Post n°36 pubblicato il 15 Marzo 2010 da passato_per_caso

Cercò una distanza da cui misurarsi, una linea da tracciare, un segno del percorso del suo cammino. L’origine e poi forse, l’arrivo

Cercò il suo punto più lontano e s’accorse che quello era solo un Ricordo.

A volte succede che quando il margine del discorso appena concluso, quello stesso che hai sperato fosse solo interrotto, quando il margine, dicevo, cade, o forse svanisce, allora la riva appaia lontana e, naufraga, ti lasci portar via dalla corrente, e speri a volte, che l’onda monti e ti sommerga e forse non hai nemmeno voglia d’un riaffiorar di terra, o di un porto.

Naufraga nel mare di bonaccia. A prua la costa un miraggio e a poppa un orizzonte perduto.

Naufraga in cerca di tempesta, dove il vento sferza la pelle e la pioggia inonda le vesti lacere e l’acqua par di ghiaccio e di ghiaccio è il cuore.

Sdraiata sui legni della zattera respiri il sale, lo avverti sopra i tagli e le ferite aperte, e il sangue mormora il tuo dolore. Ma non ti muovi, nulla par distoglierti dallo sguardo immerso dentro al blu del cielo. Quel cielo che non ha origine e neppure meta, quel cielo che par confonda la tua malinconia e il bisogno d’azzurro impetuoso dentro la tua anima.

Un cielo che sembra finisca appena sopra il terminar dell’indice, e se t’alzi lo tocchi, o almeno lo sfiori, ma lui, maligno, appena provi, sposta il suo orizzonte limite un poco più in là, e se pure salti,  lui, diabolico, d’improvviso sposta la sua cappa e sale, così che resti sempre appena un poco più in là la cima.

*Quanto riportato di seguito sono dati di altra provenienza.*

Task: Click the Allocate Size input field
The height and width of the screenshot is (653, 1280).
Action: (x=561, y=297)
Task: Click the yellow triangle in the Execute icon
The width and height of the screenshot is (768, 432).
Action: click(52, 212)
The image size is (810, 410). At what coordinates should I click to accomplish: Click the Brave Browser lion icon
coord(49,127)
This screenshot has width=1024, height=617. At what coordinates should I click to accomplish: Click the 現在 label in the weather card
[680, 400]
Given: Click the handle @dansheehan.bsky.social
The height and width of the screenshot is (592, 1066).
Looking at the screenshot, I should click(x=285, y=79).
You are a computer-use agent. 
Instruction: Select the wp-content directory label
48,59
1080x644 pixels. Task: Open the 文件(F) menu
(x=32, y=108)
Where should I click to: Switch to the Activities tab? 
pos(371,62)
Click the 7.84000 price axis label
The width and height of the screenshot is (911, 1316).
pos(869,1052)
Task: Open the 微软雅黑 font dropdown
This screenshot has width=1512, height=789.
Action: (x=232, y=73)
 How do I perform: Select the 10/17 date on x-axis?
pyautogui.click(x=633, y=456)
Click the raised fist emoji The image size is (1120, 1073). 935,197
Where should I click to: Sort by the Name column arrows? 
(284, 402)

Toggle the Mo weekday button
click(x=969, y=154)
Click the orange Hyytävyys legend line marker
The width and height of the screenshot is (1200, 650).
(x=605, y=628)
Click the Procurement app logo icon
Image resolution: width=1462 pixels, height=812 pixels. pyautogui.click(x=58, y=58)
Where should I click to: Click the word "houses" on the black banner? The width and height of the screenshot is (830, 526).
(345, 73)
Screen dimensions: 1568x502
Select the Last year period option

Un universo malvagio ti circonda e maledici il mare che non t’inghiotte ancora e i pesci e gli squali che ancora tardano nel dilaniar le carni e il resto. Solo la calma piatta d’un assolato pomeriggio estivo

E pensi sia così l’inferno, un naufragar de sola in mezzo al nulla Uno svanir di sogni e del “tutto già detto”. Uno sparir di quello “già fatto”, di quello già inventato. Pilastri eretti, fondamenta ritenute eterne, d’improvviso han preso a vacillare e poi, in un soffocar di polvere, sbriciolandosi, hanno iniziato a sprofondare.

E pensi così a una storia, una fatta di poche parole, una storia che non è inizio, ma piuttosto fine:

“scrisse Due su un foglio, e glielo regalò come fosse un sorriso. Due pensò, come a un'unità astratta e non la somma di singole parti. Due, la base, il punto di origine, la partenza. Guardò nel volo il gabbiano e contò: due le ali, e due gli occhi. Poi guardò la sua mano, e dopo l'altra. Anch'esse erano due, Ed allora si capì e, per la prima volta, quel giorno, si sorrise, persuasa di bastarsi, almeno fino al prossimo volo.”

 

Guardò la storia, la sua fine scritta sul fondo del cielo, poi con gli occhi cercò un gabbiano e contò due ali, e due gli occhi. Guardò le mani erano due anch’esse, anche per lei.

Capì che anche per lei era giunto il tempo di bastarsi e di sorridersi, e di aspettare paziente di riabbracciare il cielo, col cuore aperto in ali, e di sorridersi lungo l’attesa di un immancabile, prossimo volo.